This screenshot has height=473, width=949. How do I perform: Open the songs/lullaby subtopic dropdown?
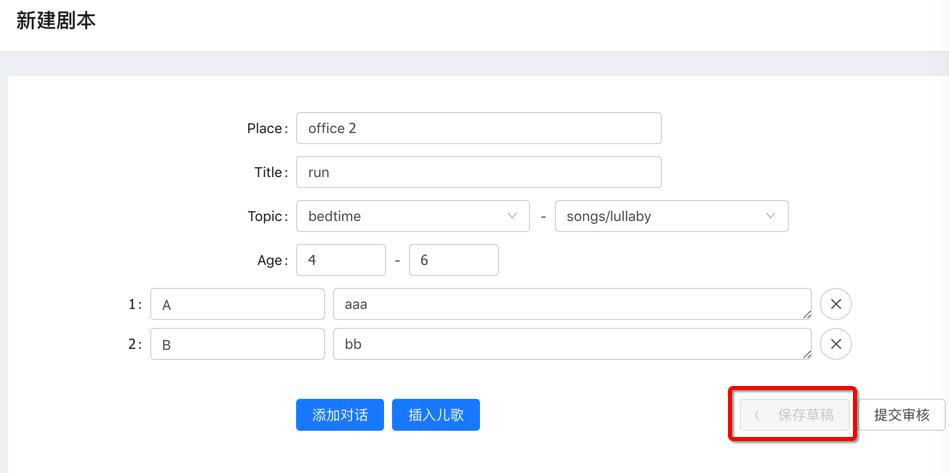coord(671,216)
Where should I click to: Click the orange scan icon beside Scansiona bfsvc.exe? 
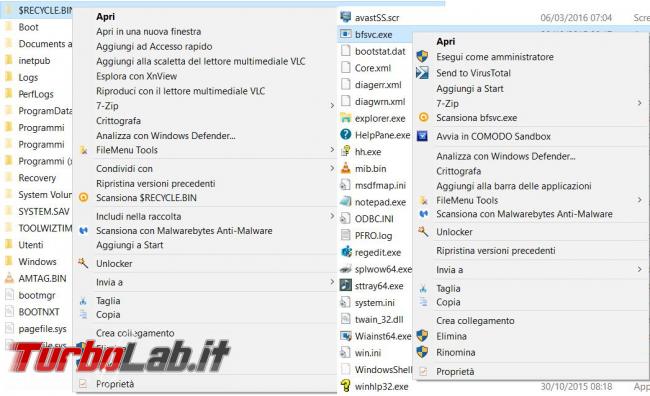423,117
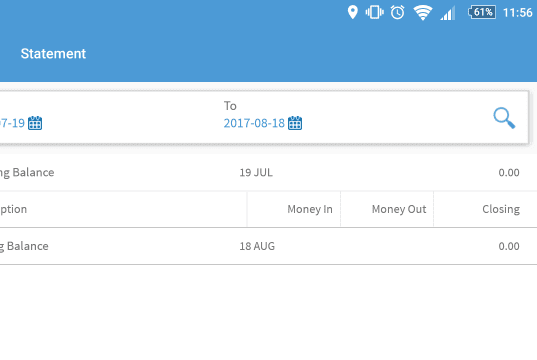Select the 2017-08-18 To date

point(254,123)
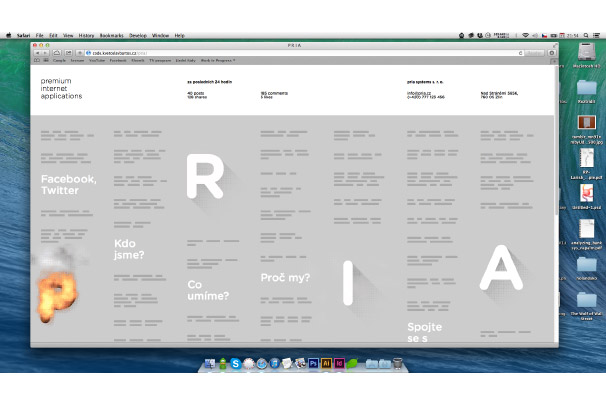This screenshot has height=406, width=606.
Task: Click the "Facebook, Twitter" heading link
Action: point(68,184)
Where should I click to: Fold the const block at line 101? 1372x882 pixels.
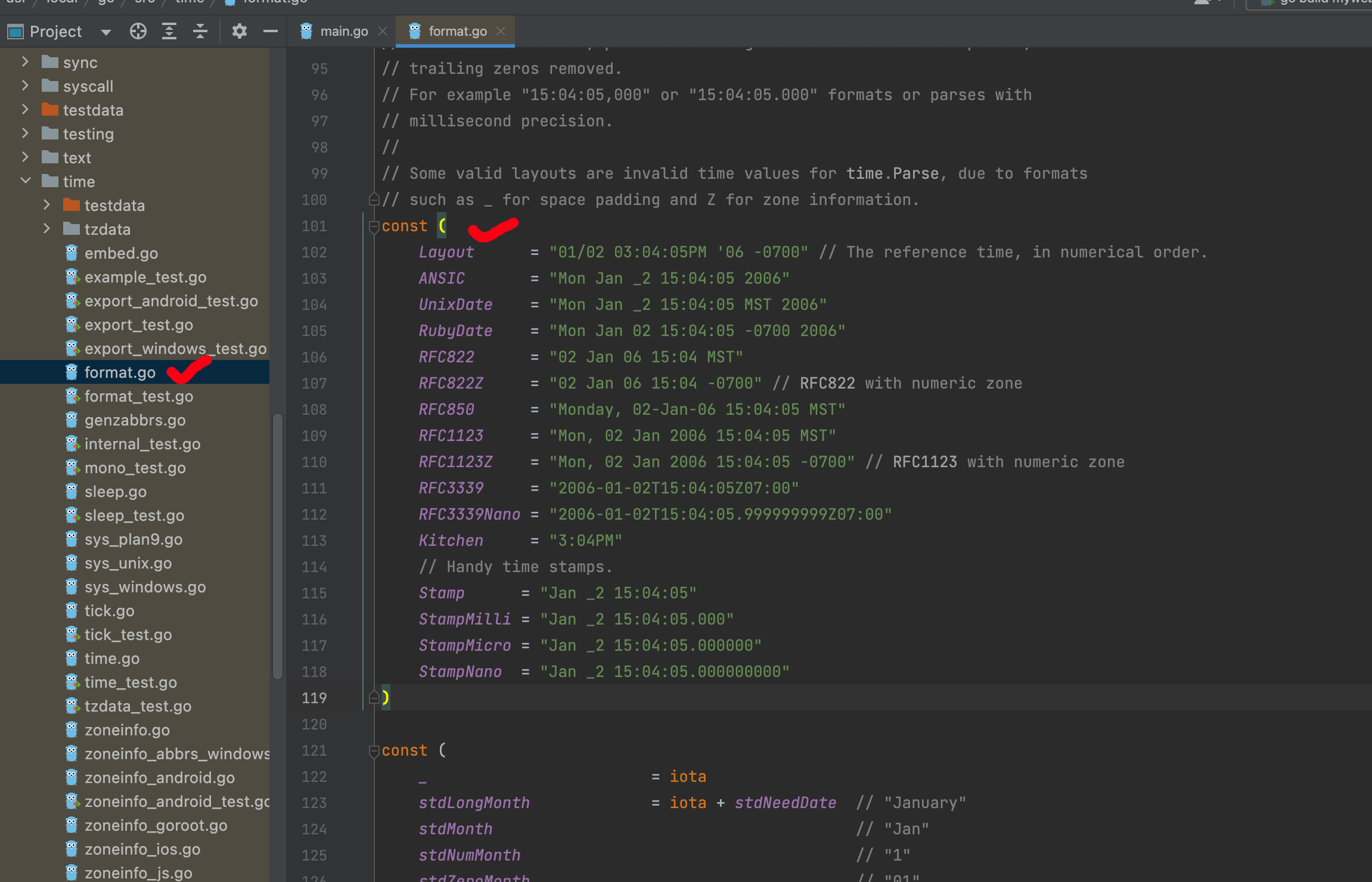tap(374, 226)
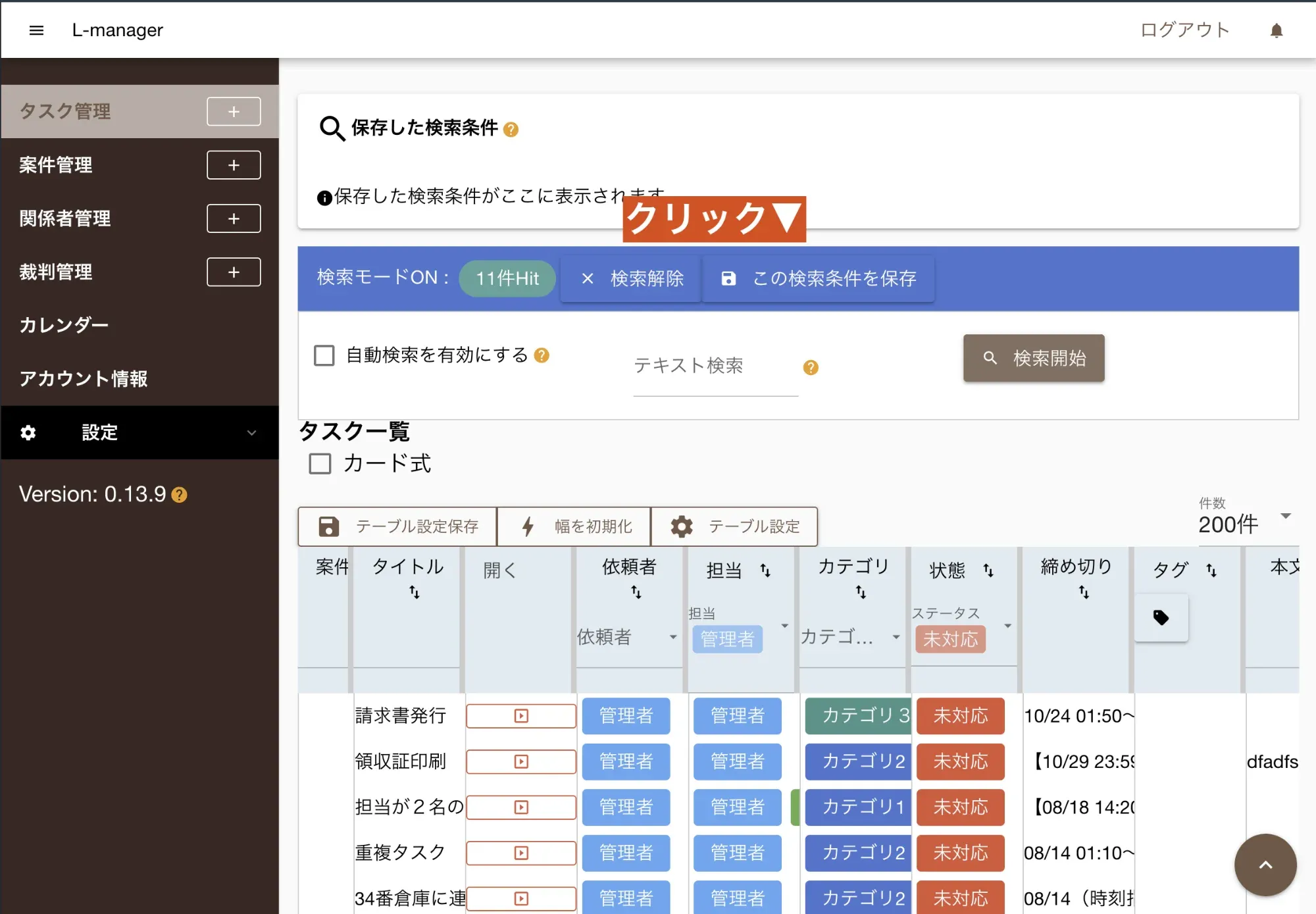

========================================================================

#### YOUR TASK
Reproduce the records above unchanged, from the line containing "Where should I click to: Click" through the end of the records, including both of those lines, and leave the pictures out.

#### ANSWER TO THE TASK
Where should I click to: Click the orange scan icon beside Scansiona bfsvc.exe? 
423,117
Select the 2017-08-18 To date

point(254,123)
This screenshot has height=406, width=606.
Task: Click the "Facebook, Twitter" heading link
Action: point(68,184)
Where should I click to: Fold the const block at line 101? 1372x882 pixels.
tap(374, 226)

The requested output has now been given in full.